[Pixel coordinate grounding data]
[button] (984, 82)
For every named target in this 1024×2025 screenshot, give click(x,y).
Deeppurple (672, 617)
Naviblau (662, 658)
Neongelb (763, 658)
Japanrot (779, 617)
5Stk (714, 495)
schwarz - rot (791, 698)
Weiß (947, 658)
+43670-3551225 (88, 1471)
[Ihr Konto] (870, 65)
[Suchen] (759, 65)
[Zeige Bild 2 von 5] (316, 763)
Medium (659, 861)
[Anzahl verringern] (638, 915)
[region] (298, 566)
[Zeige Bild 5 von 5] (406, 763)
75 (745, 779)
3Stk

* Exercise brief: Set down only the lines from the line with "Deeppurple (672, 617)" through the last line of the data above, keeping both the first and the last.

* Answer to the problem:
Deeppurple (672, 617)
Naviblau (662, 658)
Neongelb (763, 658)
Japanrot (779, 617)
5Stk (714, 495)
schwarz - rot (791, 698)
Weiß (947, 658)
+43670-3551225 (88, 1471)
[Ihr Konto] (870, 65)
[Suchen] (759, 65)
[Zeige Bild 2 von 5] (316, 763)
Medium (659, 861)
[Anzahl verringern] (638, 915)
[region] (298, 566)
[Zeige Bild 5 von 5] (406, 763)
75 (745, 779)
3Stk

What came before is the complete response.